Ehe von gender die Rede war, ging es um Gleichberechtigung. Gleichberechtigung setzt Unterschiede voraus. Gleichheit schließt Unterschiede aus. Die gender-Ideologie leugnet die Verschiedenheit von Mann und Frau. Allerdings: Wir haben nicht einen Leib wie wir eine selbst ausgesuchte Brille oder Schuhe haben. Diese Verdrängung mag in einzelnen Köpfen eine Zeitlang gelingen – theoretisch und abstrakt. In der Wirklichkeit ist jede(r), Frau wie Mann, leib-seelische Einheit und Ganzheit – untrennbar (solange wir leben jedenfalls), je einzigartig. Und das meint Person und Subjekt der Menschenwürde.
Im Kampf um Gleichberechtigung – um Überwindung von Privilegien der Männer – hob der Feminismus die Verschiedenheit von Frau und Mann zwangsläufig hervor. Vorgebliche männliche Stärken wurden, wie gesagt, auch Frauen als nachahmenswert empfohlen. Die Schwäche des Feminismus der vergangenen zweiten Welle, von weiblichen Stärken kaum noch zu reden, hat auch die Gender-Perspektive nicht behoben. Ihr Gleichheitsfuror emanzipiert Frauen allenfalls von der Wirklichkeit – und programmiert damit wohl schon selbst den Verfall des Alt-Feminismus.
Für eine feministische Avantgarde, die die Besonderheiten des Frauseins bewirbt, stehen die Chancen gar nicht schlecht, wenn man an die vielen Frauen und Mütter denkt, die sich vom lautstarken Schlachtruf „Wir sind auch Männer!“ gar nicht angesprochen fühlen. Begleitet und unterstützt von ebenso zahlreichen Männern, schätzen sie ein ihnen vorbehaltenes Lebensglück in der Familie, wenngleich es auch berufliche Einsätze und gesellschaftliches Engagement keineswegs ausschließt, oft vielmehr spezifisch fruchtbar macht. Sie alle wahrten bislang große Stille. Familienmütter und Hausfrauen machte diese Stille zu öffentlich beliebten Opfern von Verunglimpfung und Hohn.

• **Aufgaben**:
A. Welche Wörter mit Bindestrich kommen im Text über Feminismus und Gender vor?
B. Gib im Text über Feminismus und Gender den Abschnitt von „Für eine feministische“ bis einschließlich „Verunglimpfung und Hohn.“ wieder und benenne dabei „Avantgarde“ in „Bewegung“ um.

• **Quellenauszug**:
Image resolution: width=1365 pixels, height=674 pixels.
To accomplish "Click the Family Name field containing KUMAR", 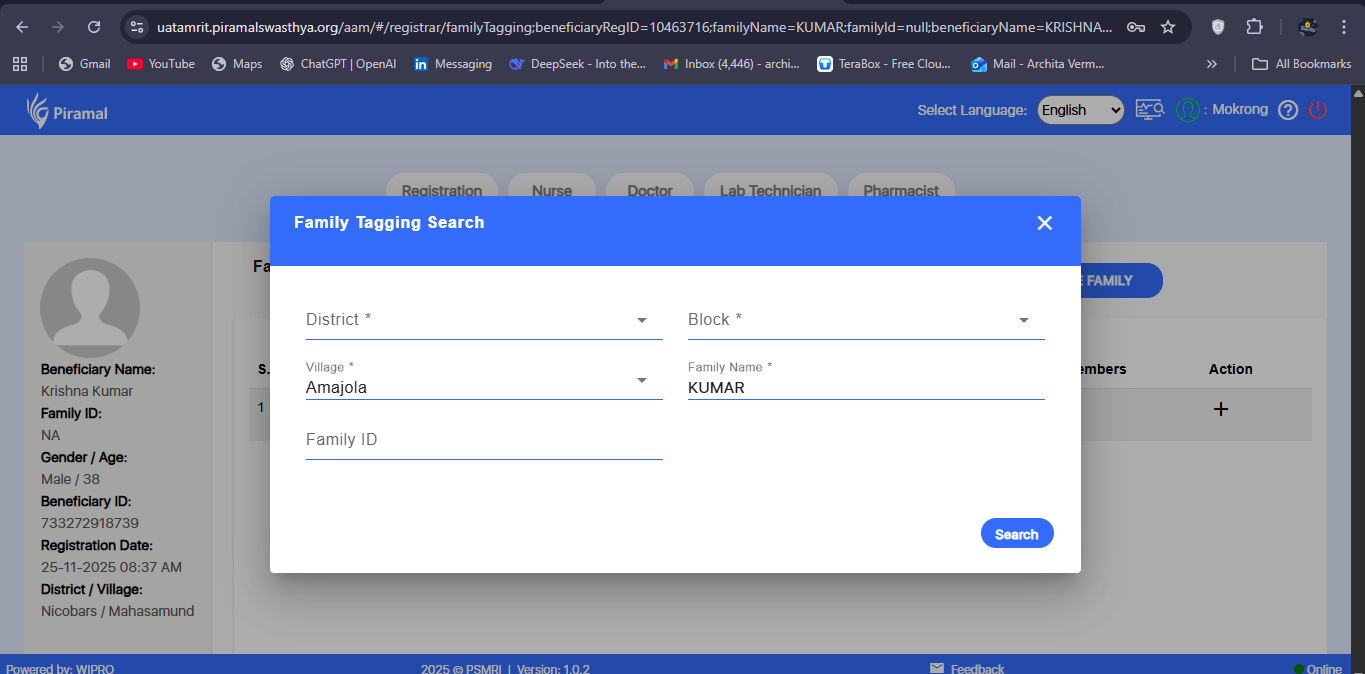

• **Lösungen**:
A. gender-Ideologie, leib-seelische, Gender-Perspektive, Alt-Feminismus

B.
Für eine feministische Bewegung, die die Besonderheiten des Frauseins bewirbt, stehen die Chancen gar nicht schlecht, wenn man an die vielen Frauen und Mütter denkt, die sich vom lautstarken Schlachtruf „Wir sind auch Männer!“ gar nicht angesprochen fühlen. Begleitet und unterstützt von ebenso zahlreichen Männern, schätzen sie ein ihnen vorbehaltenes Lebensglück in der Familie, wenngleich es auch berufliche Einsätze und gesellschaftliches Engagement keineswegs ausschließt, oft vielmehr spezifisch fruchtbar macht. Sie alle wahrten bislang große Stille. Familienmütter und Hausfrauen machte diese Stille zu öffentlich beliebten Opfern von Verunglimpfung und Hohn.